Please talk to me if you have any questions or concerns.
Requirements:
Students will be given several homework assignments
during the term.
Students will perform a class project
on a topic of their choosing (subject to instructor's
approval). The project will require an in-class
presentation and a short write-up (less than 5 pages).

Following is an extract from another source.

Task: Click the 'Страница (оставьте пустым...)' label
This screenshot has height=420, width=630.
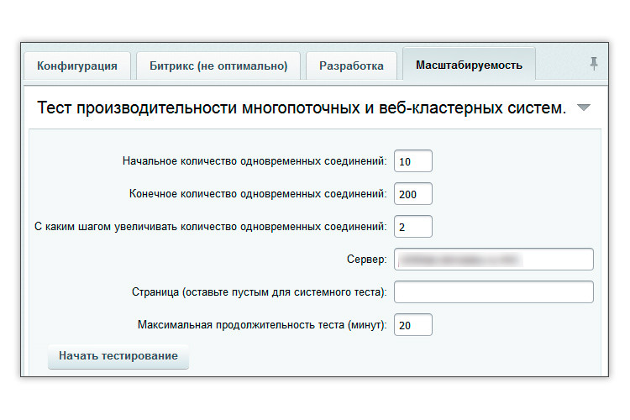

The goal will be for projects to lead to publication-quality
research, but this will not be a requirement to receive a
passing grade. Final grades will be calculated by some
to-be-determined formula of the preceding requirements and
class participation.
Tentative topics:
Below is a list of topics I am thinking of covering, but treat this more as
an estimate than a true schedule. Feel free to contact me with
requests for topics to be covered.
Topic | Slides | Lecture notes |
Introduction | pdf | pdf |
Blockciphers | pdf |
pdf |
Pseudorandom functions | pdf |
pdf |
Birthday bounds | - | pdf |
Symmetric Encryption | pdf | pdf |
Padding oracle attacks | - | pdf |
Hash functions | pdf |
pdf |
Message authentication | pdf |
pdf |
Authenticated encryption | pdf | - |
AE in practice: TLS, SSH, IPSec | |
Randomness generation | |
Computational number theory basics | pdf | pdf |
Public-key encryption | pdf | pdf |
PKE in practice: PGP | |
Digital signatures | pdf | pdf |
Signatures in practice | |
Key exchange | pdf | - |
KE in practice: TLS, SSH | |
Further topics: secure function evaluation, homomorphic encryption | |
Course materials:
We'll be using the cryptography lecture notes of Bellare and Rogaway,
research papers, standards/RFCs, and open source implementations.
The Bellare-Rogaway notes will be available from this website when
the class starts.
Project ideas:
I'll have a list of specific example projects for the course in the first couple weeks of
the class. To give a sense of flavor, projects could range from cryptanalyzing standards or
implementations, investigating insecurity of cryptographic protocols in cloud environments,
proving (in)security of protocols from the research literature,
novel implementations that include significant cryptographic component(s), etc.